:: Opdracht ::
Schrijf uit de tekst over de Romeinse cipier woord voor woord het stuk over dat begint bij de woorden met "Met deze korte" en eindigt met "te worden ?".

:: Tekstfragment ::
________

De cipier als goede romein
kan niet anders verzinnen dan dat met het instorten van de hem toevertrouwde
gevangenis, ook zijn leven voorbij is. Hij kan en mag en zal ‘zijn
stukje van het romeinse rijk’ niet overleven. Een typisch staaltje
van romeinse ‘zede’ dit… en hij staat al op het punt om zich in
zijn zwaard te storten, als Paulus hem roept…
.. uit de duisternis in
het heerlijk licht: Doe u zelf geen kwaad !
Met deze korte zin maakt
hij hem los uit de blinde loyaliteit aan zijn superieuren en hun
macht (die blijkbaar ‘tot de dood’ leidt)… Afin daar hebben we het
vorige week over gehad.
Waar het mij nu omgaat
is dat de romeinse cipier ook na z'n bekering Romeins blijft denken,
zal ik maar zeggen. Hij voelt en handelt dis ook als Romein. Kijk
maar: hij stormt de cel in en valt bevend voor Paulus en Silas neer..
Logisch: zij zijn zijn nieuwe heren’… zijn superieuren.
Zij mogen nu over hem en zijn leven beschikken… Heren, wat moet
ik doen om gered te worden ?

________

:: Gegevens ::
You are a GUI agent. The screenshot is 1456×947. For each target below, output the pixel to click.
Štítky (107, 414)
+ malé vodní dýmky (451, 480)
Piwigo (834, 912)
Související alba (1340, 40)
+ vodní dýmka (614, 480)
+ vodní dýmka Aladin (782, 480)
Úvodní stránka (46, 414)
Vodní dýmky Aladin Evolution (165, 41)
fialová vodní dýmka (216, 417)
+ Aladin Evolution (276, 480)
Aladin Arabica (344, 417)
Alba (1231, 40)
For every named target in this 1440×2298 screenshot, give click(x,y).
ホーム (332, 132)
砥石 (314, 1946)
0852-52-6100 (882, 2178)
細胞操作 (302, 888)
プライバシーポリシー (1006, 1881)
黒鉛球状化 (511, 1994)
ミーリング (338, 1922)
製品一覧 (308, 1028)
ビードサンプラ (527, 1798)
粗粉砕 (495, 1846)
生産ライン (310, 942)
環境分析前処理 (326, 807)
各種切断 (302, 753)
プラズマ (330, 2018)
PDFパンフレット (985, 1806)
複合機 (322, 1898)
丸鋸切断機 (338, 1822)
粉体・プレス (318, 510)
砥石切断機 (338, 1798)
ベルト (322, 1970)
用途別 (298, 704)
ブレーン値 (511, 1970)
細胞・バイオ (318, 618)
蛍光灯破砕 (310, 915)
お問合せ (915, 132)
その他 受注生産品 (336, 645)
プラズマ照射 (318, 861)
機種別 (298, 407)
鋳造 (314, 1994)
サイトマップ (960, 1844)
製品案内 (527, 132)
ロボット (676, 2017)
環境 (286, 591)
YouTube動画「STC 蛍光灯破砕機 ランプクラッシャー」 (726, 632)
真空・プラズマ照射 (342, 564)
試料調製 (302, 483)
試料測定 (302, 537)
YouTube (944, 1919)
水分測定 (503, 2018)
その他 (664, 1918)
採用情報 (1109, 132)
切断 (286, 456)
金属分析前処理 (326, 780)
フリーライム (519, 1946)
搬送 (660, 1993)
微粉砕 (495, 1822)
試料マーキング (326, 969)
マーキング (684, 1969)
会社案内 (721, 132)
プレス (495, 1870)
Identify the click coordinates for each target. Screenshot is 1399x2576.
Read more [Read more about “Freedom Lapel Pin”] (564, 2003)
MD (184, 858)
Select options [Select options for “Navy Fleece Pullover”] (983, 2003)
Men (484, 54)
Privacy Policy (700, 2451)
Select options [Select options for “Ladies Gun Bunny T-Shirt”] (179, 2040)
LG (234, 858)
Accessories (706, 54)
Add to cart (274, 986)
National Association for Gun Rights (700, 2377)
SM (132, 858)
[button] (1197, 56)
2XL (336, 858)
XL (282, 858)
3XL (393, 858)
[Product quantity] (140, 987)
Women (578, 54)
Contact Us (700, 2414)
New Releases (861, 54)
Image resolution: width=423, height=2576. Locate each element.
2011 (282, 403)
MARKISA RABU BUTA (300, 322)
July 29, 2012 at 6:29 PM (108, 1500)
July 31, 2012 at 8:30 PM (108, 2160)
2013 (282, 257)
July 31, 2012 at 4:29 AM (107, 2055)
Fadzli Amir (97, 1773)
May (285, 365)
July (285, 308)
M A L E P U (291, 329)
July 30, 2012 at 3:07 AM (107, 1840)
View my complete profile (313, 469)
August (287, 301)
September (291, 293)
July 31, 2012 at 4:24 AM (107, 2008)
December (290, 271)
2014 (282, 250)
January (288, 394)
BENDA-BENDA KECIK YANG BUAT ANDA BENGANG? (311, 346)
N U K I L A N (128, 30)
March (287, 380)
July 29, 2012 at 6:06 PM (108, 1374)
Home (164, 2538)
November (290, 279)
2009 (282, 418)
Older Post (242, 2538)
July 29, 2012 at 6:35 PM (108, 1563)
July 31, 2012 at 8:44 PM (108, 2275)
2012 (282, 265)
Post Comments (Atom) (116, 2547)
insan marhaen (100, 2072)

________

:: Uitwerking ::
Met deze korte zin maakt
hij hem los uit de blinde loyaliteit aan zijn superieuren en hun
macht (die blijkbaar ‘tot de dood’ leidt)… Afin daar hebben we het
vorige week over gehad.
Waar het mij nu omgaat
is dat de romeinse cipier ook na z'n bekering Romeins blijft denken,
zal ik maar zeggen. Hij voelt en handelt dis ook als Romein. Kijk
maar: hij stormt de cel in en valt bevend voor Paulus en Silas neer..
Logisch: zij zijn zijn nieuwe heren’… zijn superieuren.
Zij mogen nu over hem en zijn leven beschikken… Heren, wat moet
ik doen om gered te worden ?